When Greater Johnstown Middle School paraprofessional Mike Jones was 31, he took a step that not many at his age would have taken.
He joined the United States Army.
“I was going from job to job, and I saw … not a way out, but a more stable future,” Jones recalled. “So, I said, ‘I’ll try the Army.’ Of course, I was there at 31 with kids coming in at 17 and 18. But I’m kind of proud of my achievements. I did make it through basic training and all of that. I served my time, and here I am.”
What he learned during his time in the military has served him well during his time at Greater Johnstown Middle School.
“It taught me not to prejudge anyone,” Jones said. “How to work with staff. When you’re growing up and they say, ‘Your parents missed out on teaching this,’ the Army taught me what maybe my dad and mom missed. It made me a complete man.”
Those long days at the school for Jones are a labor of love for his city and the students, and they do not go unnoticed.
“He’s a leader among his peers,” middle school principal Dino Scarton said. “He’s a person that staff members go to for advice on supporting students. I think it’s because his dedication does not end at the last bell. He’s a leader of our after-school program as well. He strives to build those relationships with our students and bridge that gap that is between home and school.”
That strong work ethic came to Jones not only from his time in the service, but also from his parents Gerald and Lazette Jones, before Mike Jones was able to pass it down to his own children, Tiasha Jones and Gerald Jones, the latter of whom joins his father as a paraprofessional at Greater Johnstown Middle School.
‘Gotta love one another’
While Jones, a native of Johnstown, didn’t mention many instances of racism affecting him directly, he did recall one incident while in the Army.
“In the military, I did come up with one personal issue there with race,” Jones said. “I had a sergeant – my belief is that he didn’t like African Americans, so we kind of butted heads. It didn’t work out well for me, because he was of a higher rank. I probably said a few things that I shouldn’t have said.”
While the nation has seemed to be divided on the issue of race, Jones notes that working harder to see the good in others can go a long way in mending fences.

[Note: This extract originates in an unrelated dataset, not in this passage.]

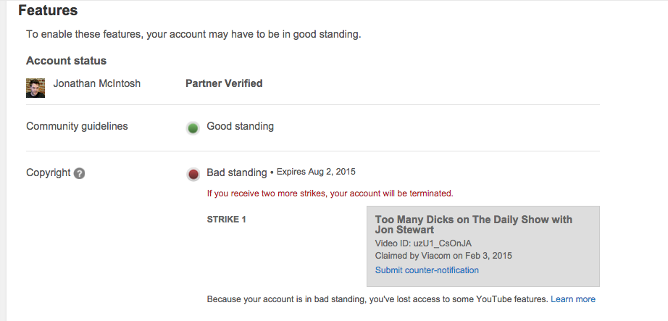Click the green Community guidelines status dot
The width and height of the screenshot is (668, 321).
(193, 128)
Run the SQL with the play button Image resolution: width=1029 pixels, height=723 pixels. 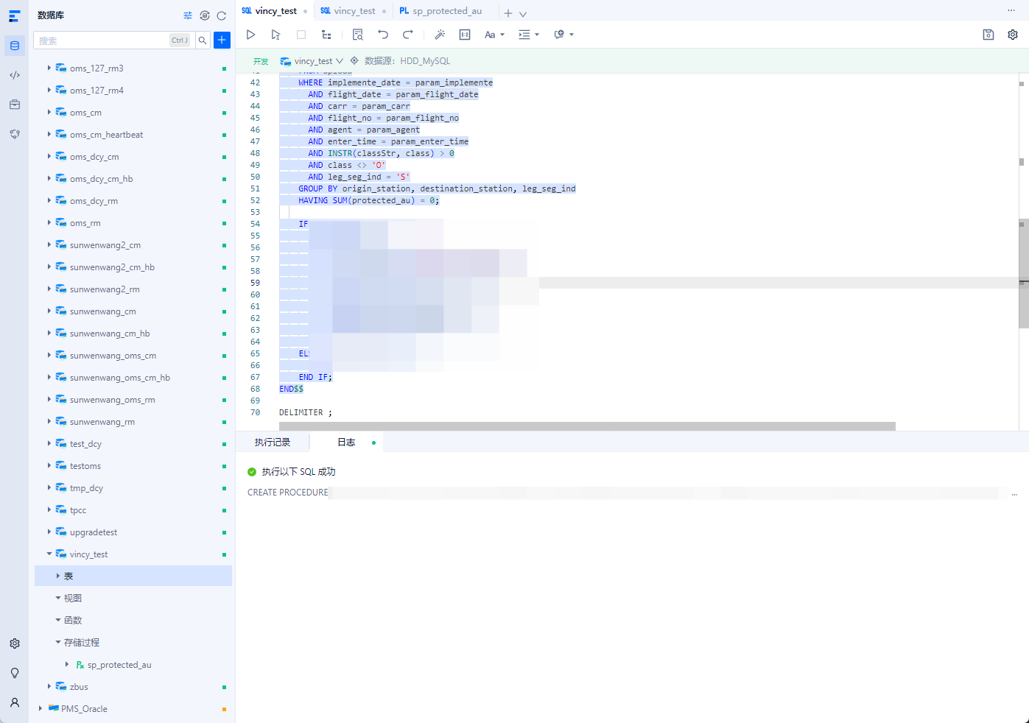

“I’m a true believer in second chances,” Jones said. “We gotta love one another. We gotta give each other a chance. The City of Johnstown, or wherever – I’ve been in many cities since I’ve been in the military. You’re gonna find racism problems everywhere. We need to come to the forefront and give each other a chance and love one another.”
Headlines across the country of police violence against Black people and the subsequent protests held the nation’s attention through most of 2020. It’s a topic that Jones wasn’t afraid to break down.
“Everybody’s got to be held accountable,” Jones said. “If you break the law, I’m a true believer that you need to pay the consequences. Some of these killings are unjust. That’s the only good word I can put to it. If you break the law, I have nothing against the police department, but as I said, that goes back to racism.
“There’s a lot of ghosts in people’s closets, and some of it is coming to the forefront with some of the police officers there. But I don’t speak bad about the police, because if you do wrong, you do wrong. Does it justify you getting shot or killed? Probably not. I’ll leave it at that.”
He added: “We’re always going to have it. ... The Black Lives Matter movement was a good thing, but we have a long way to go. A long way to go, unfortunately. Personally, I never was confronted with any major situation with race.”
‘Being black and white’
One benefit of the recent discourse on race is the strengthening of the bond among faculty members within the Greater Johnstown School District, he said.
“We have become more close-knit as a staff, teaching kids of color, as well as Caucasian kids,” Jones said. “It’s bringing some of us closer together, working as one, being Black and white.
“I think it’s helped a lot in the Johnstown School District. A lot of black marks are put against us, and nobody says anything when we’re doing good. ... We as a staff – I mean the high school, the middle school and the elementary school in Johnstown – I think has come a long way in racial relations with each other, as well as the students.”
While Jones’ opinion is that relations are trending upward, he’s not blind to the fact that there are hitches in the road.
Jones noted: “Are we going to have any setbacks? Probably. Everybody has a little setback. But we are heading in the right direction.”